By working closely with our UK producers, ensuring that they have the same ethics as we do and developing good working relationships with them we are confident that we are buying ethically sourced meat that is succulent, tender and full of flavour. In short, our meat is sourced from farms that we trust.
We will continue to source all meat from the UK and ensure all fish on our menus is either MSC certified or sustainably sourced.
Beef: Our beef is selected from farm assured British beef herds. It is always matured for a minimum of 21 days for flavour and texture.
Pork: Our pork is British and outdoor reared for a minimum of 12 weeks. The pigs are born outdoors and have a forage and cereal-based diet which produces a fully flavoured meat, with just the right amount of fat. We have worked closely with our suppliers to ensure that practices like routine tail docking will never be an option.
Chicken: We buy our chicken from selected UK farms who share our commitment to animal welfare and meat quality standards. We currently buy enhanced welfare indoor birds, meaning chickens are kept in barns, bedded on straw or wooden shavings, with an enriched environment that includes straw bales and other pecking objects, which encourage natural behavior such as foraging and perching.
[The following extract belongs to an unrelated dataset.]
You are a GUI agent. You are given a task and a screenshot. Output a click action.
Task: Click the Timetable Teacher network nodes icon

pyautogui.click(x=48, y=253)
Fish: We have an extremely strict fish buying policy – we never buy endangered species or fish in its breeding season. We were one of the first restaurants in the UK to pass an audit by the Marine Stewardship Council and to stock their approved MSC fish on our menu. We started doing this in May 2008 when we were granted permission to use their logo on our menus when we purchase fish from their fisheries. We work closely with our fish supplier to find species of wild and farmed fish that meet our strict standards on sustainability.
For full details of what is good to eat, and what is not, see the Marine Conservation Society’s list at www.fishonline.org.